The drug will be used in patients with late infantile neuronal ceroid lipofuscinosis type 2 CLN2, a variant of Batten Disease in which there is a deficiency of an acid protease, an enzyme that hydrolyzes proteins.
BioMarin estimates that between 1,200 to 1,600 children across the globe have the disease with 85 percent living outside the U.S. These children suffer with multiple symptoms, from seizures to trouble coordinating muscles to vision loss and eventually become bedridden. The medicine is approved for children at least three years old.
And while BioMarin should be commended for making a treatment available for such a rare disease, many people are shocked by the high price of the medication. And to many people, this is just another example of “price-gouging” by the pharmaceutical industry.

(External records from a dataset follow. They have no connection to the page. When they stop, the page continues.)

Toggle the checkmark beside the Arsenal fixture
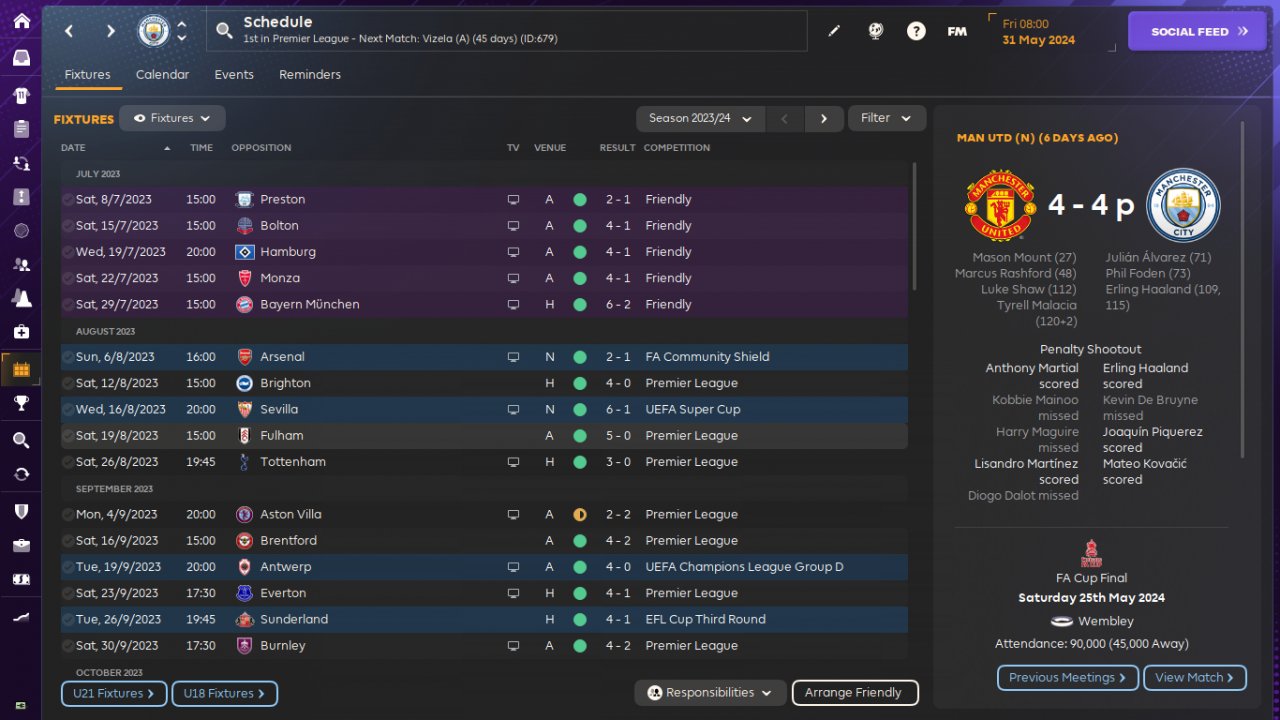 pos(67,357)
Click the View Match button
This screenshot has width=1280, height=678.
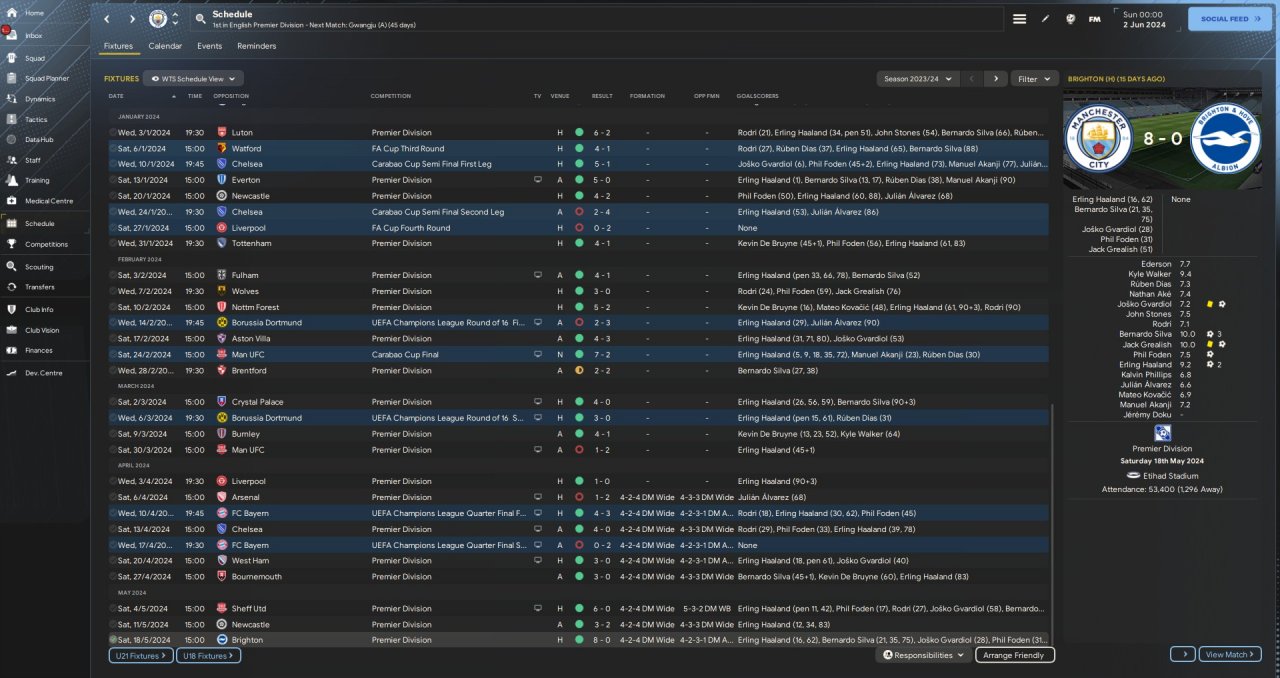(1229, 654)
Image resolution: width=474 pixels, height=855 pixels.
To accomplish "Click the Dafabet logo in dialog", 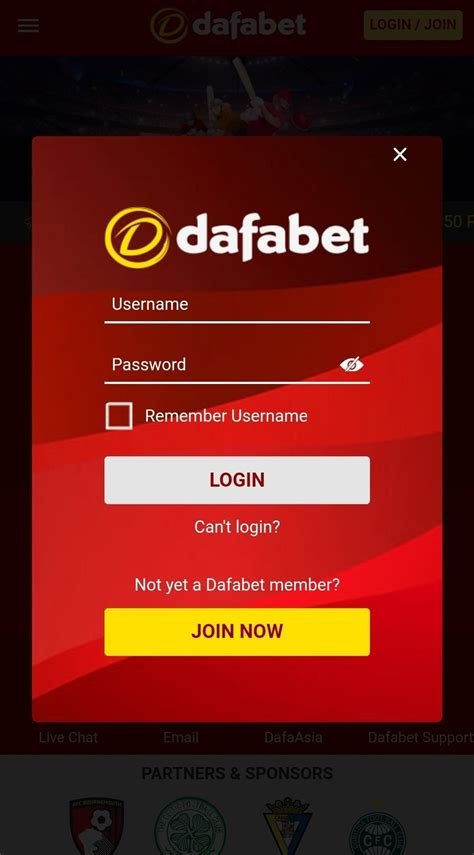I will (237, 237).
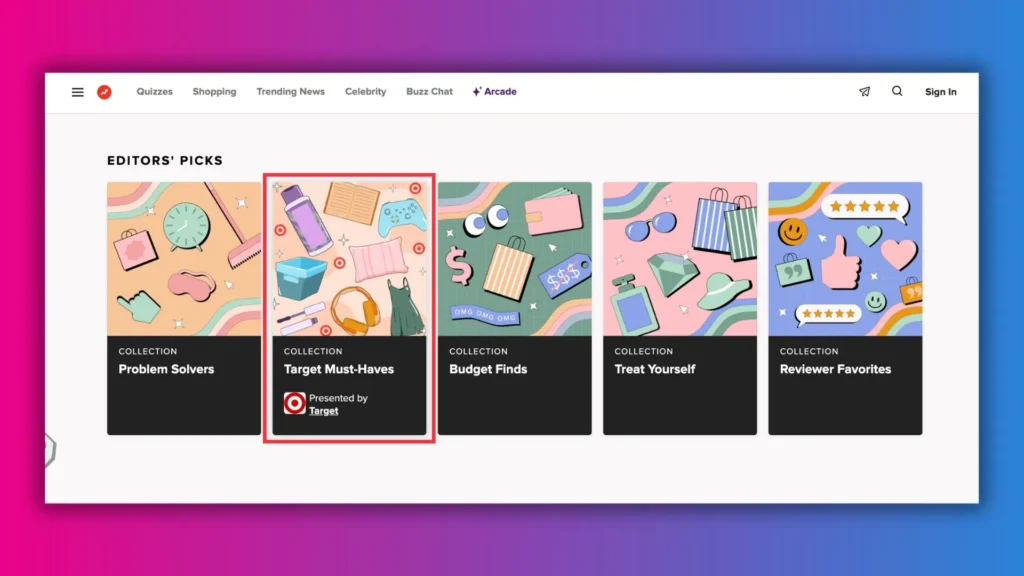Click the Sign In button
1024x576 pixels.
point(940,91)
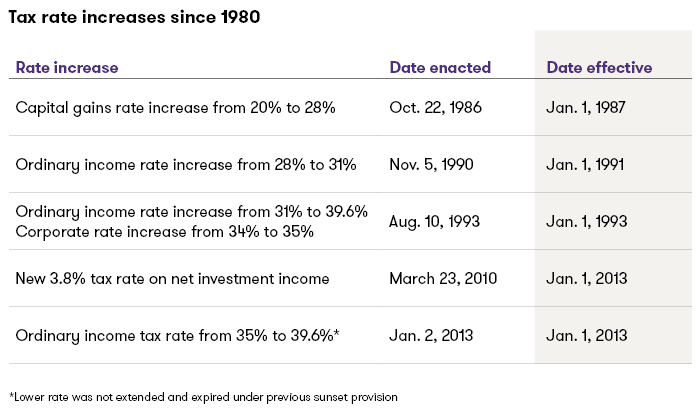Image resolution: width=700 pixels, height=411 pixels.
Task: Select the 'Rate increase' column header
Action: [x=67, y=68]
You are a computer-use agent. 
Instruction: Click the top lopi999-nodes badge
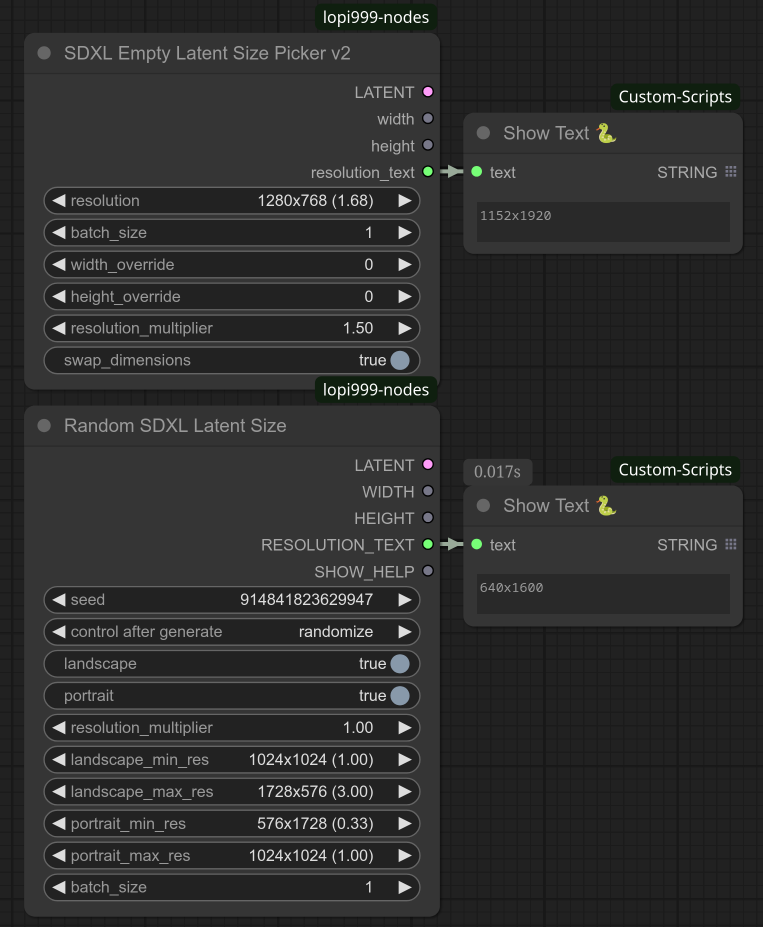pos(377,17)
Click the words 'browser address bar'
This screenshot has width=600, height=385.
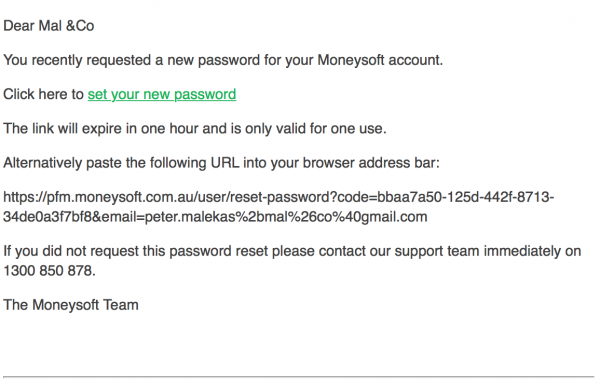coord(369,163)
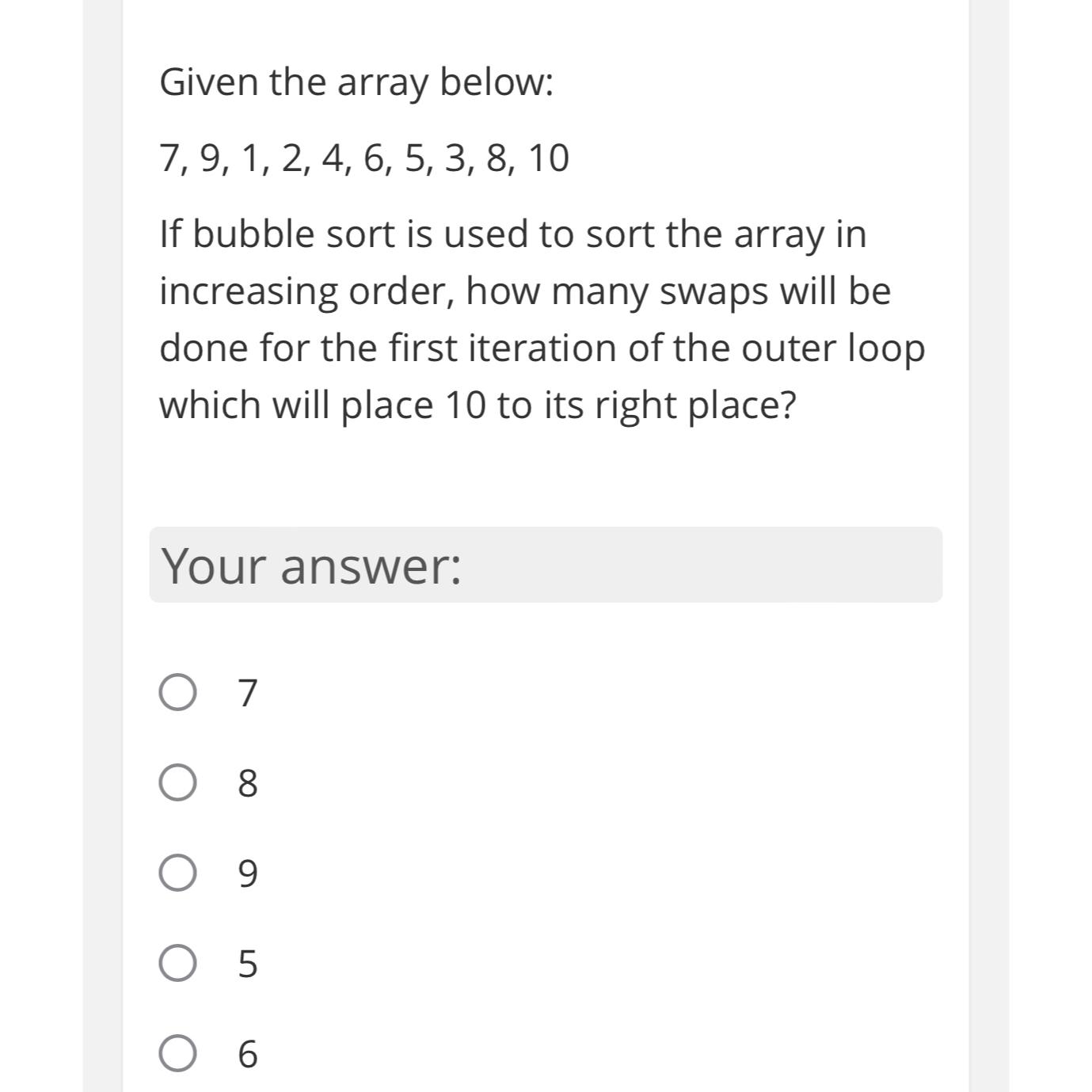Click the scrollbar on the left edge
Image resolution: width=1092 pixels, height=1092 pixels.
click(x=101, y=546)
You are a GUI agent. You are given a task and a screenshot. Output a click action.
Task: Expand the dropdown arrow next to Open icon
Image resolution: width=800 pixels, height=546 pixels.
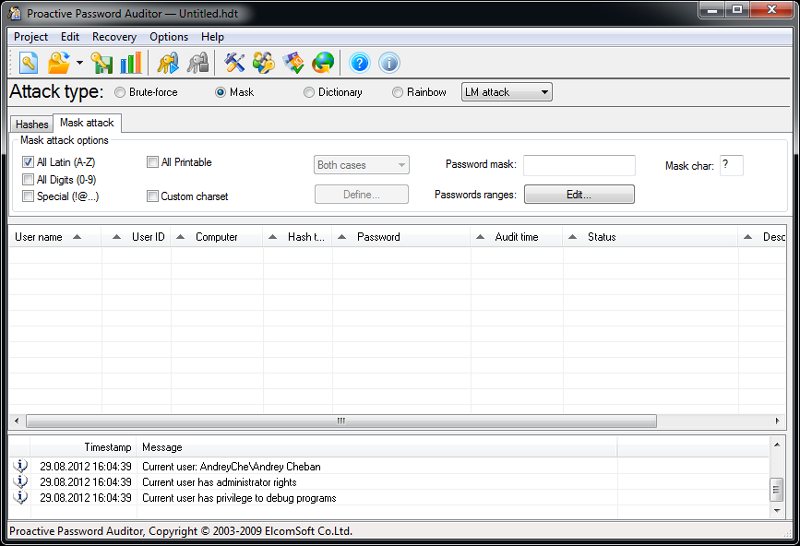pos(79,63)
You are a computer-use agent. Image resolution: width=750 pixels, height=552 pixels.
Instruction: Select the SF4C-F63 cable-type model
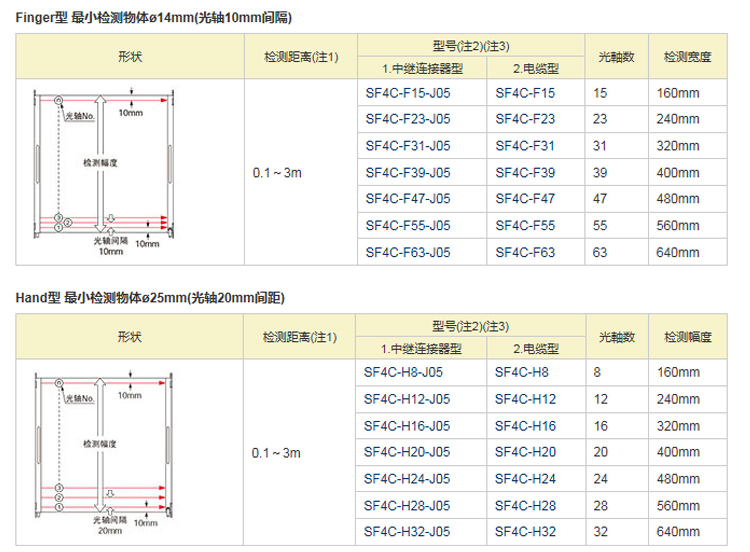coord(524,252)
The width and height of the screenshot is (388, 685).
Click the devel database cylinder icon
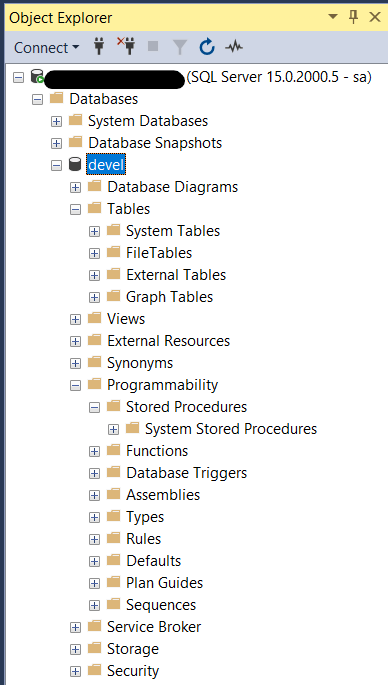[75, 165]
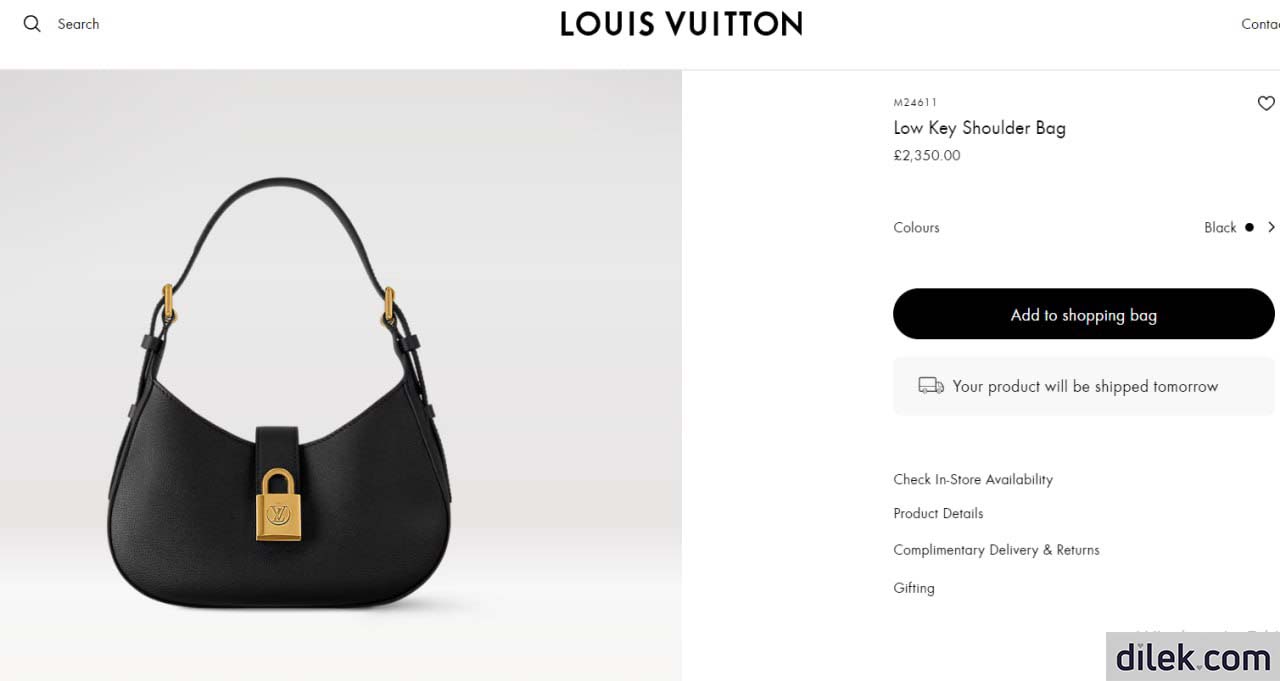Screen dimensions: 1280x681
Task: Click the Low Key Shoulder Bag title
Action: tap(979, 128)
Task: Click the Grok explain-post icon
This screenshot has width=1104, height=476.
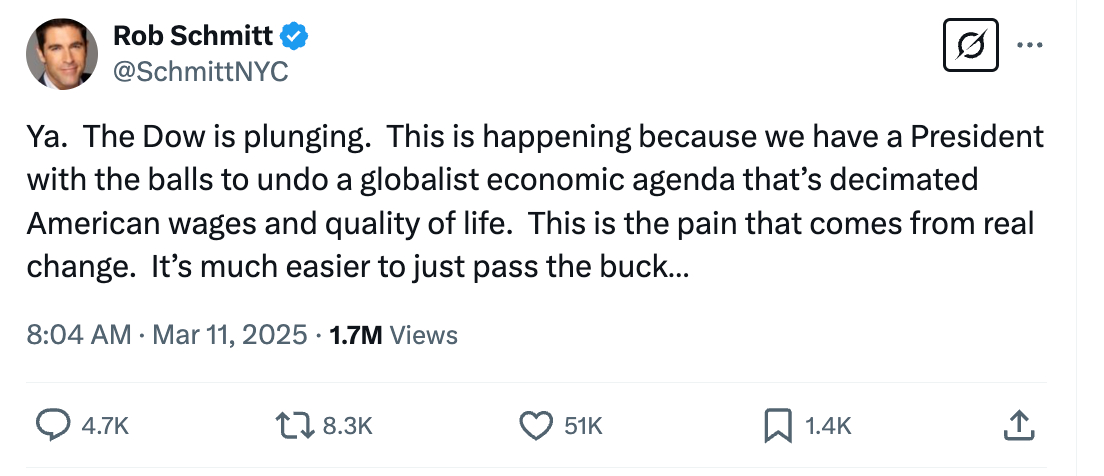Action: (972, 45)
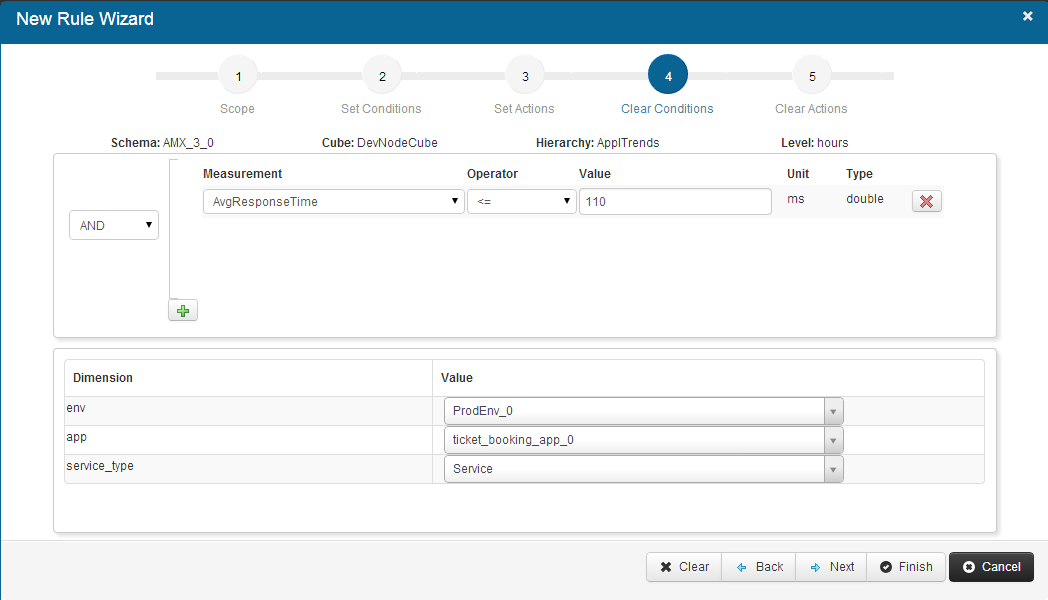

However, patients will not pay the full amount due to discounts, rebates, and patient assistance programs. BioMarin, like other drug companies who focus on rare, or “orphan” diseases and disorders, justifies the high prices, arguing that it’s difficult to make breakthroughs on drugs for diseases affecting a small percentage of the population.
New drugs go through clinical trials, and for rare diseases, there is a limited pool of subjects that can be used. There is also a very small pool of patients that would even be interested in the drug, making marketing difficult. This actually happened with Glybera, a $1.0 million-plus gene therapy from UniQure for a rare metabolic disorder. After five years with hardly any sales in Europe, the product was shelved.
But Brineura isn’t the most expensive medicine on the market today. There is Horizon Pharma’s Ravicti, retailing for a cool $793,632 per year. Ravicti is a nitrogen-binding agent for chronic management of adult and pediatric patients at least two years of age with urea cycle disorders (UCDs). In UCDs, nitrogen accumulates in the body in the form of ammonia, a highly toxic substance that can cause irreversible brain damage, coma, and even death.